Afrique Centrale

1 – Nature et implications des héritages coloniaux pour la politique sociale dans les pays étudiés

Après les indépendances, les premiers responsables politiques sont très tôt conscients du fait que  l’avenir se construit par l’éducation ; d’ailleurs, les départements ministériels y sont consacrés. Contrairement à l’époque coloniale, l’État s’arroge le droit sur la scolarisation et devient le principal acteur, c’est lui qui assure l’organisation, les orientations politiques et le contrôle stratégique. Les nouveaux états développent une scolarisation de masse en créant des écoles de formation et des universités.
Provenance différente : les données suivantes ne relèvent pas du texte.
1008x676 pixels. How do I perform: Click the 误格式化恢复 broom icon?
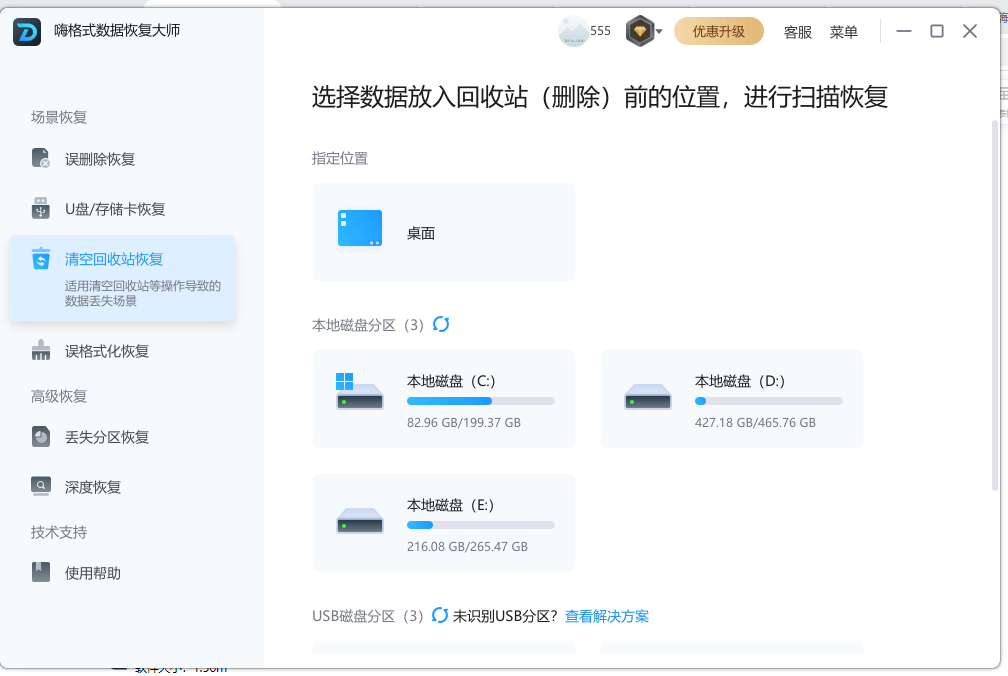pos(41,351)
Il est question de former les élites à même de remplacer l’ordre colonial aboli. À cette époque la promotion de la scolarisation passe par l’octroi des allocations et bourses pour les lycéens et des étudiants du supérieur. Compte tenu la faiblesse des effectifs, les budgets parviennent à contenir les  systèmes scolaires. La politique éducative postcoloniale ne rompt pas subitement avec celle applique durant la période coloniale. Pendant la première décennie d’indépendance, la scolarisation primaire était presque gratuite. Au niveau secondaire et supérieur, les gouvernements octroyaient des bourses d’étude. Si au Cameroun et en RDC le système d’attribution des bourses ne résiste que de courte durée, le Gabon a solidement organisé ce soutien aux élèves et étudiants en créant des structures dédiée à cette tâche. Et cette initiative a perduré jusqu’à l’irruption de la crise sanitaire en 2020.

Bien que l’Etat soit le principal acteur de la scène scolaire, il subsiste toujours des missionnaires qui continuent d’être un acteur non négligeable dans la scolarisation de la population des pays étudiés. La survenue de la crise économique dans les années 1990 a fortement diminué le budget de l’Etat dans l’éducation. Cette situation de crise a été favorable au renforcement du rôle des acteurs privés confessionnel dans tous les cycles de l’éducation aux Cameroun. Le caractère non lucratif des actions éducatives de ces structures confessionnelles affirme la dimension sociale.

2 – Idéologies, normes et valeurs clés de la politique sociale dans les pays étudiés

Après plus d’un siècle de développement d’un système scolaire dans les pays étudiés, l’administration coloniale n’avait pas encore mis en place tous les segments de l’éducation. Le niveau primaire et secondaire était développé, tandis que le niveau supérieur restait encore à la traine. Ce dernier segment s’est développé à veille de l’accession à l’indépendance. L’introduction de l’école occidentale dans les sociétés africaines s’est faite dans le sillage de la mission civilisatrice. Les européens se disant civilisés, ont considérés qu’il est un devoir pour eux d’apporter les bienfaits de la science, de sortir les peuples indigènes de la barbarie dont ils étaient plongés. Par le truchement de la colonisation, l’école européenne s’est installée. Ce fut l’occasion de déconnecter les peuples locaux de toutes les formes d’initiation qui préparait l’homme à un épanouissement totale dans son environnement. L’école a été l’instrument idéal pour introduire sa langue, sa science, sa pensée, bref sa culture en Afrique en général. Dans un contexte colonial, il fallait façonner les esprits dans le sens de servir la cause coloniale. Ainsi, l’école s’est transformée en instrument privilégié du projet colonial. C’est un appareil idéologique qui a permis  de transférer la culture occidentale, civilisatrice aux peuples dit indigène.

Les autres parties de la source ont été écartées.